Il voto nei magazzini di Bessmer in Alabama del 29 marzo è importante perché è la prima volta che i lavoratori riescono a imporre il voto ad Amazon, un’azienda la cui condotta antisindacale è ben nota, dai licenziamenti mirati all’impiego di agenzie private per contrastare con ogni mezzo i tentativi di sindacalizzazione. Negli Usa il voto è necessario per legge affinché il sindacato sia riconosciuto dalla controparte e quindi possa entrare in azienda. Anche se alla fine, sotto le minacce e il ricatto padronale, ha prevalso il No, si tratta di un passo in avanti che segnala una tendenza generale alla radicalizzazione e all’organizzazione.
Lo sciopero in Italia ha rappresentato il primo tentativo di andare oltre i confini di Amazon stessa, chiamando allo sciopero tutta la filiera, quindi tutti i lavoratori degli appalti esterni e i somministrati dalle agenzie interinali.
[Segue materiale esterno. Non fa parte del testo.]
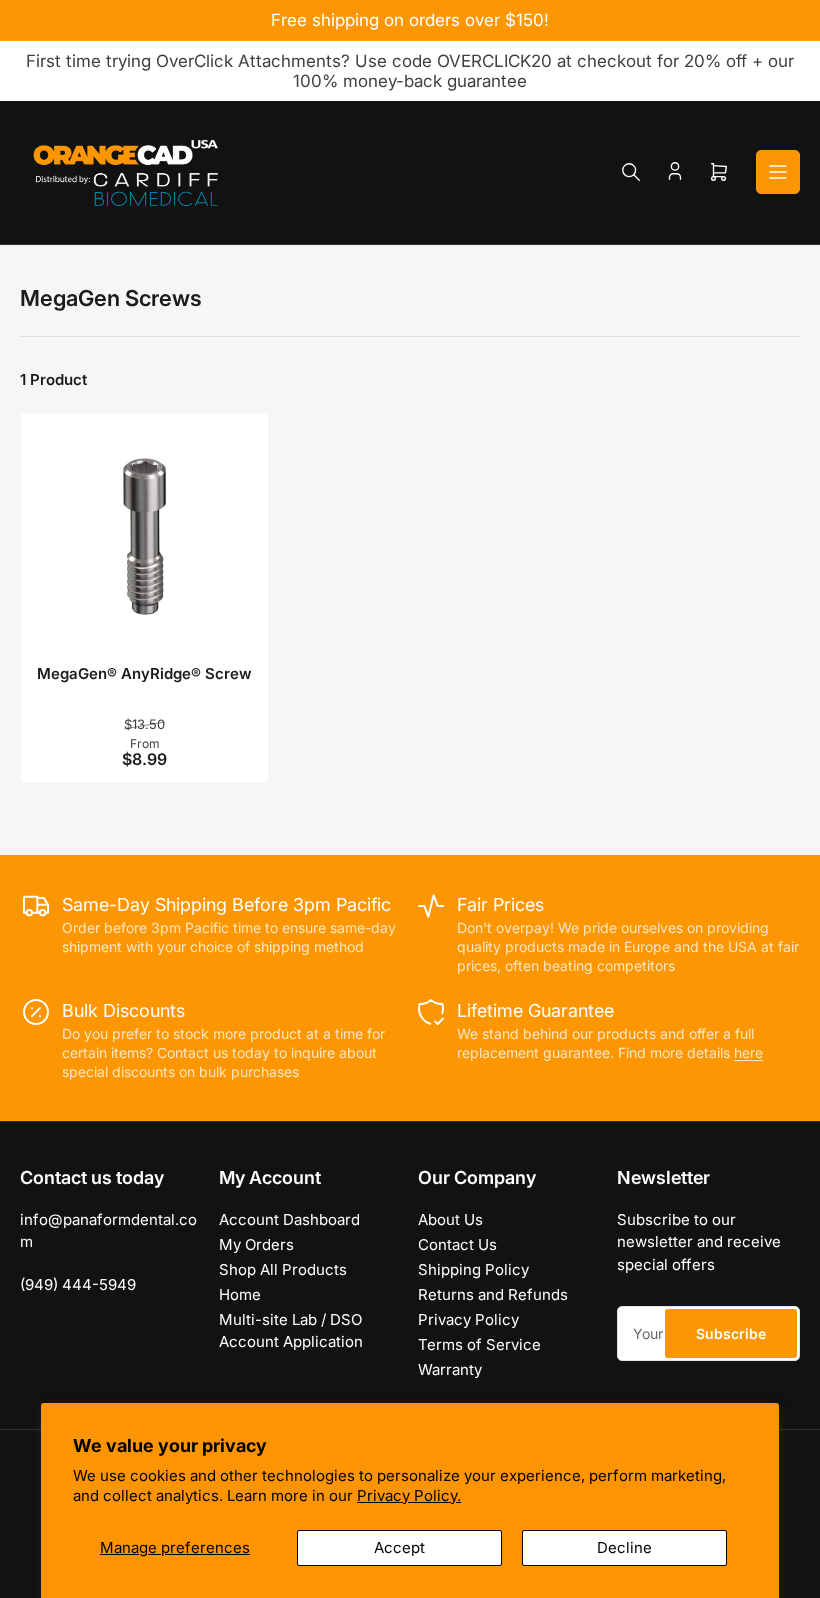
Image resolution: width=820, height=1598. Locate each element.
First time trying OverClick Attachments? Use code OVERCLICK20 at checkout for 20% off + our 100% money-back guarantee (410, 71)
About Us (450, 1219)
Un passo importante perché come dicevamo sulla frantumazione del settore i signori padroni (non solo Amazon quindi) hanno prosperato. La riunificazione, che non può che passare attraverso l’internalizzazione di tutti gli appalti, è una rivendicazione fondamentale per ridare forza ai lavoratori.
Rispondere all’offensiva padronale
I due tavoli di trattativa, Amazon e contratto nazionale, sono stati interrotti dalle aziende quasi in contemporanea e le richieste dei padroni sono talmente inaccettabili da tradire facilmente la volontà di non voler rinnovare un bel niente. In un periodo di crescita e grandi profitti preferiscono andare dritto e non concedere nulla ai lavoratori, in materia salariale ma soprattutto per quanto riguarda l’organizzazione del lavoro, ritmi, tempi e sicurezza. Oggi non solo è normale lavorare di domenica ma i tempi di lavoro sono ben oltre il tollerabile, con gravi rischi per la salute dei lavoratori.
Eppure è proprio la crescita del settore, insieme alla disponibilità dei lavoratori alla mobilitazione, come dimostra la buona riuscita degli scioperi, a rendere possibile raggiungere miglioramenti importanti. Il 29 lo sciopero ha mostrato la disponibilità dei lavoratori a mobilitarsi, ma anche una gestione formale da parte dei dirigenti sindacali confederali, che lo hanno concepito e organizzato più come un atto dimostrativo che come l’inizio di una battaglia da condursi fino in fondo. A questo si è sommato il disimpegno di quei sindacati di base che, avendo conquistato un radicamento in alcuni segmenti della categoria, in genere magazzinieri, li considerano una realtà autosufficiente e vedono con ostilità la prospettiva di una battaglia generale che unifichi la categoria.
Ma, come spiegato, è proprio lo sviluppo del settore a creare le basi per nuove mobilitazioni, che uniscano i lavoratori di tutto il settore, anche a livello internazionale, avanzando proprio in questo terreno dove la pandemia ha messo in luce nel modo più acuto contraddizioni che in realtà coinvolgono l’insieme della classe lavoratrice.